EducationCity.com
- Company type: Private Limited Company
- Industry: Educational software
- Founded: February 11, 1999; 27 years ago
- Founder: Matt Drakard Simon Booley
- Defunct: August 31, 2025; 8 months ago
- Headquarters: Oakham, Rutland, United Kingdom
- Key people: Richard Whalley, MD Graham Lyden, TD Phil Barker, FD
- Parent: Edmentum
- Website: educationcity.com

= EducationCity (software company) =

British education software company

EducationCity (also referred to as EducationCity.com) was a United Kingdom software company, providing educational softwares to schools and homes, although said service has since been discontinued by its parent company, Edmentum, as of August 2025.
The elearning service was originally founded in 1999. The company stated that their site had over 15,500 schools and 8,000 families registered. The service provided educational learning experiences mapped to the National Curriculum in English, Mathematics, Science, language education and computing. The company had won awards, was a BETT and ERA finalist and had been reviewed by the Times Educational Supplement a number of times.

In April 2010, EducationCity.com became one of the first ICT content providers to receive accreditation by South West Grid for Learning (SWGfL) Merlin for the integration of the resource into the Merlin Learning platform through the use of Shibboleth and the Systems Interoperability Framework (SIF) .

On 16 May 2011, the site had an Alexa rating of 78,987. EducationCity.com launched a new module, Learn English to address English as an Additional Language (English language learning and teaching) needs in primary school.
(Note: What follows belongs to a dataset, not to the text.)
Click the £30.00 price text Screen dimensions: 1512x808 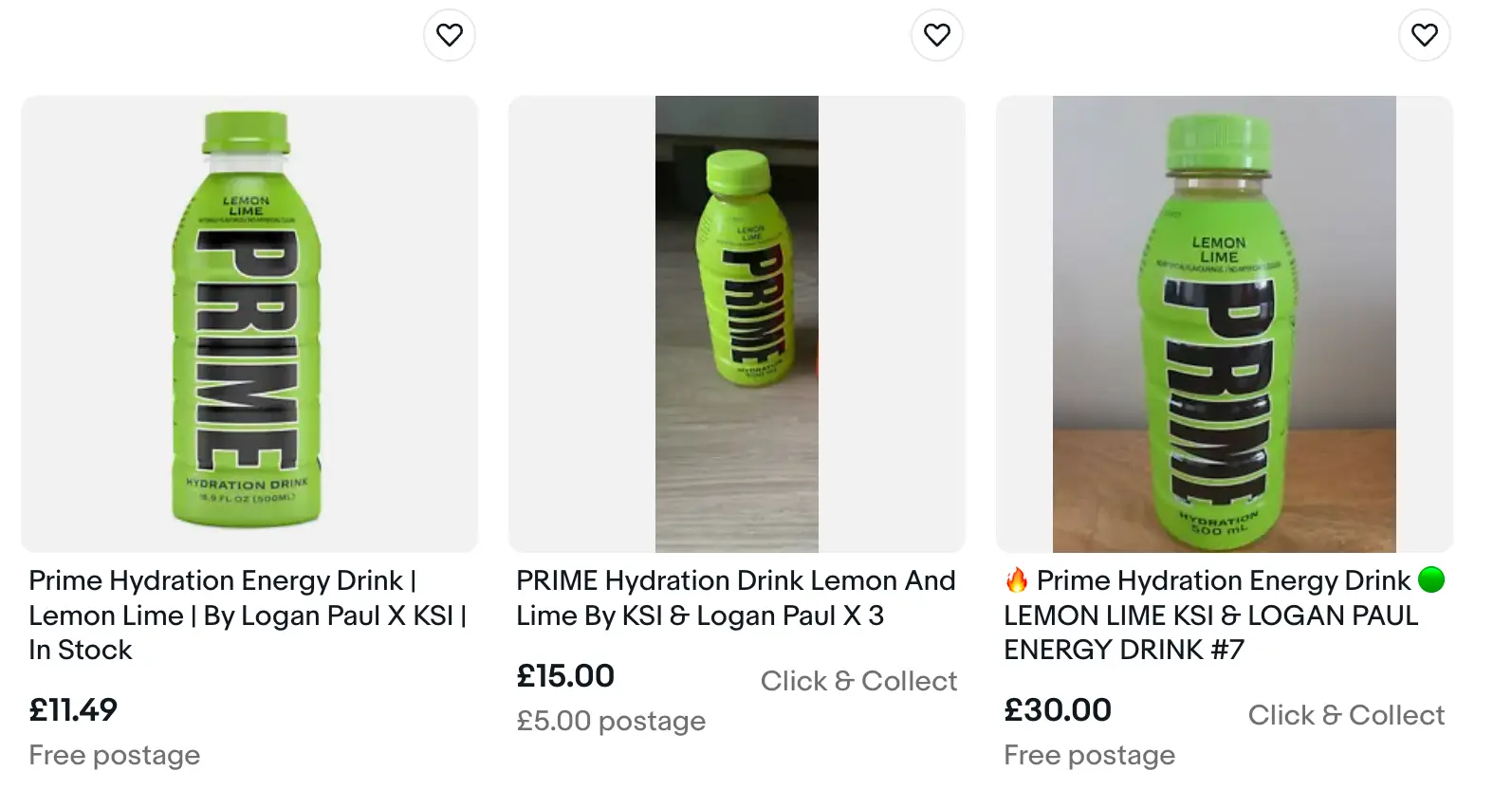pyautogui.click(x=1057, y=710)
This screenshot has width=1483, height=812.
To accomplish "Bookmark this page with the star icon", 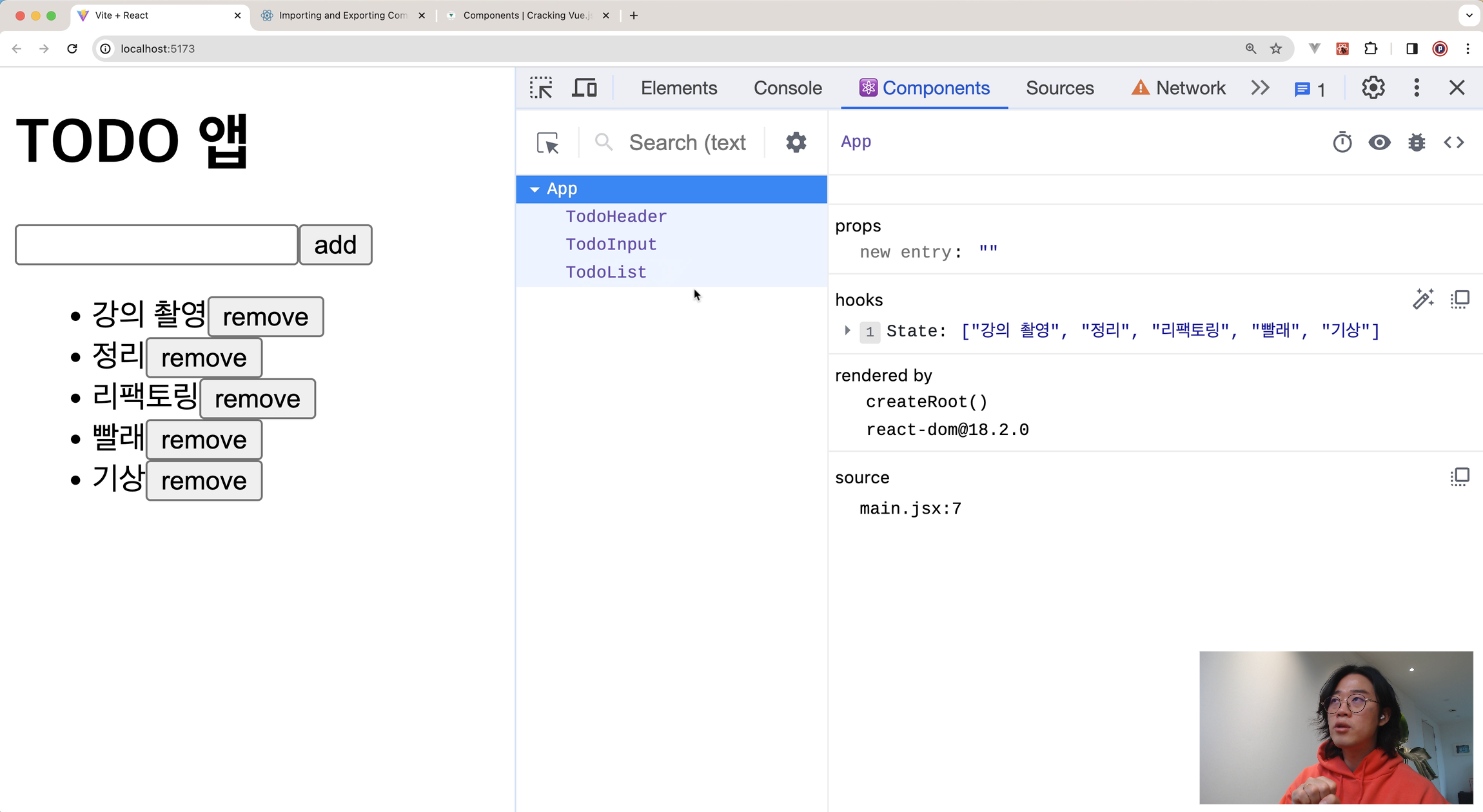I will (x=1276, y=49).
At some point, EducationCity had offices in Rutland, UK and Naperville, US - though after the shutdown of their services, it is unclear whether this is still the case.

==History==
In June 2010, Archipelago Learning, acquired EducationCity.com. EducationCity was planned to remain a stand-alone business unit of Archipelago. Its headquarters were to remain in Rutland, U.K. and Naperville, IL.
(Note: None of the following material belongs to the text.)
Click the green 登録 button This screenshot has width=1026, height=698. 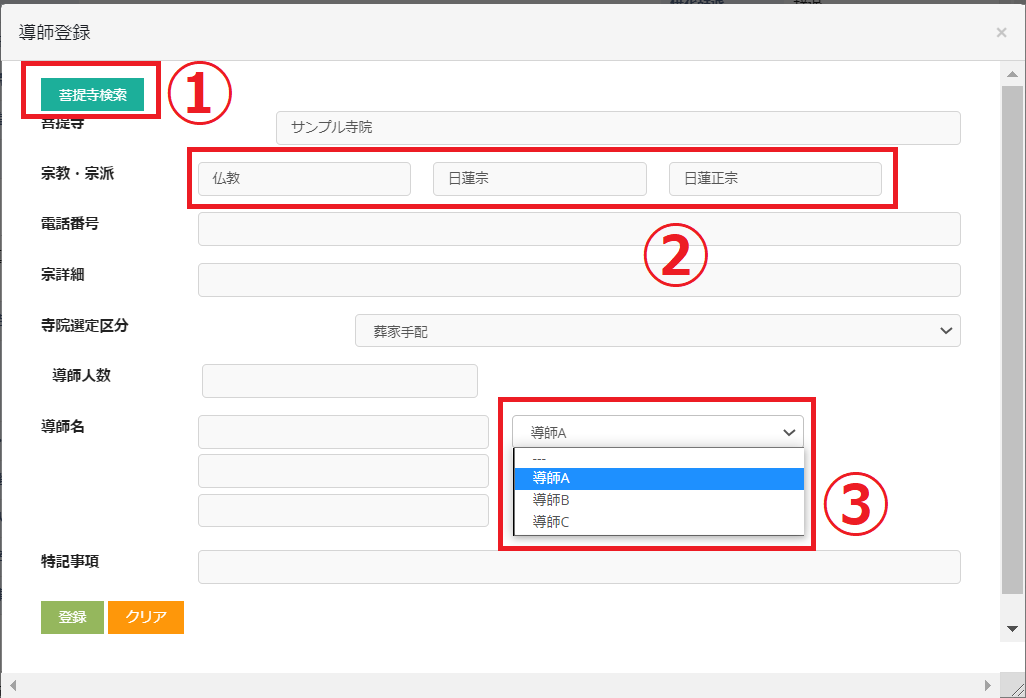(72, 617)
On 1st August 2025, EducationCity was retired. All user and teacher data was deleted, all contracts were terminated, and access to the software was completely removed. All pre-existing blog posts and links to anywhere within the website now redirect to the parent company Edmentum's website, at edmentum.com . Schools and users were given some time to download any worksheets or videos from the site, but, from that date onward, the software ceased to exist. Furthermore, the parent company's FAQ made it clear that they no longer wish to provide UK-aligned education software.